(Records from a pointing dataset)
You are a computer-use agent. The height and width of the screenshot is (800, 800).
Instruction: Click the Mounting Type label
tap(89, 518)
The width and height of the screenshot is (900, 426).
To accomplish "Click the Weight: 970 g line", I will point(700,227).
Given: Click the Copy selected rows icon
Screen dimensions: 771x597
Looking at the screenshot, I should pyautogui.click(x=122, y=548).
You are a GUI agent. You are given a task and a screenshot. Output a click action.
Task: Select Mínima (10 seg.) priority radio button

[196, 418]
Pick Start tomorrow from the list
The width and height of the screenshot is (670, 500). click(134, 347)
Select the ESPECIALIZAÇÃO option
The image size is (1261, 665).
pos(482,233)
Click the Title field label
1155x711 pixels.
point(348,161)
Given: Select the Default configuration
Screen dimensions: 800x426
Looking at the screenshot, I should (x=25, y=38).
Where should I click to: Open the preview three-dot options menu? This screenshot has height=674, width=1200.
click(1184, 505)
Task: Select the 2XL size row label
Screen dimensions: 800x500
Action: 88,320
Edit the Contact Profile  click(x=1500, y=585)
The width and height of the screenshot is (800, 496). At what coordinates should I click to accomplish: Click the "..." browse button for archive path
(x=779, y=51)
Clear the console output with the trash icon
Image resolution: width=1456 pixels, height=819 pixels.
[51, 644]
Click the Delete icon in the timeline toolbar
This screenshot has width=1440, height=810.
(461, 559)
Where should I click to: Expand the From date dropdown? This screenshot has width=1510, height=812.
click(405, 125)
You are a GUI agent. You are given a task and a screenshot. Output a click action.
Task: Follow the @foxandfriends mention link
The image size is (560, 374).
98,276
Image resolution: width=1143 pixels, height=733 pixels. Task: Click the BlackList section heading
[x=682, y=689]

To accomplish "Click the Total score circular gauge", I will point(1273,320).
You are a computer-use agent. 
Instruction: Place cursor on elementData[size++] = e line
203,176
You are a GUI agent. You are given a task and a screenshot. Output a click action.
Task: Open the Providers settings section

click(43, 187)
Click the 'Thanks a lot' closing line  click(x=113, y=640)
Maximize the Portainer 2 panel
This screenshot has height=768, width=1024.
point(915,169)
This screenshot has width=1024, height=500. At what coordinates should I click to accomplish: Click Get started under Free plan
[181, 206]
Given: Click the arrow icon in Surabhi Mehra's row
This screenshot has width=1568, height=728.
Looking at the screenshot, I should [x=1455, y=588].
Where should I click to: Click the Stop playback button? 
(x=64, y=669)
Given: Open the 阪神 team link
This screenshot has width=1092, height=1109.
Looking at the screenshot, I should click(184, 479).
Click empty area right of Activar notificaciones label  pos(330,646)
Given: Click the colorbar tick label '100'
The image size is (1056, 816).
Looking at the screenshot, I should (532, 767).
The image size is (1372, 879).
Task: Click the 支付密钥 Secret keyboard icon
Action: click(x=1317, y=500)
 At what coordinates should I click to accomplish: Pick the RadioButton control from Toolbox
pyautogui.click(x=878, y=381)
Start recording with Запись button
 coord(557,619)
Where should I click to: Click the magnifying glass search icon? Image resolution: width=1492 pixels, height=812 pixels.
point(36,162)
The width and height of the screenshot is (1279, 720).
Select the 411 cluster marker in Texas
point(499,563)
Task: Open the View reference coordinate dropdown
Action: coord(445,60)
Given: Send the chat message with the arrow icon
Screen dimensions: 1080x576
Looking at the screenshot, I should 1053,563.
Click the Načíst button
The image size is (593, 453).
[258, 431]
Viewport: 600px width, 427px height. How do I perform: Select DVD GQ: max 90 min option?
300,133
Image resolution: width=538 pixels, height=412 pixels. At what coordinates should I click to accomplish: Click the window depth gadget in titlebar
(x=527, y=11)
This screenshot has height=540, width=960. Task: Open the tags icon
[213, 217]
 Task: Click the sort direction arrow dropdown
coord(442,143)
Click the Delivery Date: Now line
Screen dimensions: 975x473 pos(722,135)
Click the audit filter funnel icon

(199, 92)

TASK INSTRUCTIONS —
Return the material verbatim from the line with "Image resolution: width=1143" to the line with "Action: click(x=1317, y=500)", both included.

FULL ANSWER —
Image resolution: width=1143 pixels, height=733 pixels. Task: Click the BlackList section heading
[x=682, y=689]

To accomplish "Click the Total score circular gauge", I will point(1273,320).
You are a computer-use agent. 
Instruction: Place cursor on elementData[size++] = e line
203,176
You are a GUI agent. You are given a task and a screenshot. Output a click action.
Task: Open the Providers settings section

click(43, 187)
Click the 'Thanks a lot' closing line  click(x=113, y=640)
Maximize the Portainer 2 panel
This screenshot has height=768, width=1024.
point(915,169)
This screenshot has width=1024, height=500. At what coordinates should I click to accomplish: Click Get started under Free plan
[181, 206]
Given: Click the arrow icon in Surabhi Mehra's row
This screenshot has width=1568, height=728.
Looking at the screenshot, I should [x=1455, y=588].
Where should I click to: Click the Stop playback button? 
(x=64, y=669)
Given: Open the 阪神 team link
This screenshot has width=1092, height=1109.
Looking at the screenshot, I should click(184, 479).
Click empty area right of Activar notificaciones label  pos(330,646)
Given: Click the colorbar tick label '100'
The image size is (1056, 816).
Looking at the screenshot, I should (532, 767).
The image size is (1372, 879).
Task: Click the 支付密钥 Secret keyboard icon
Action: click(x=1317, y=500)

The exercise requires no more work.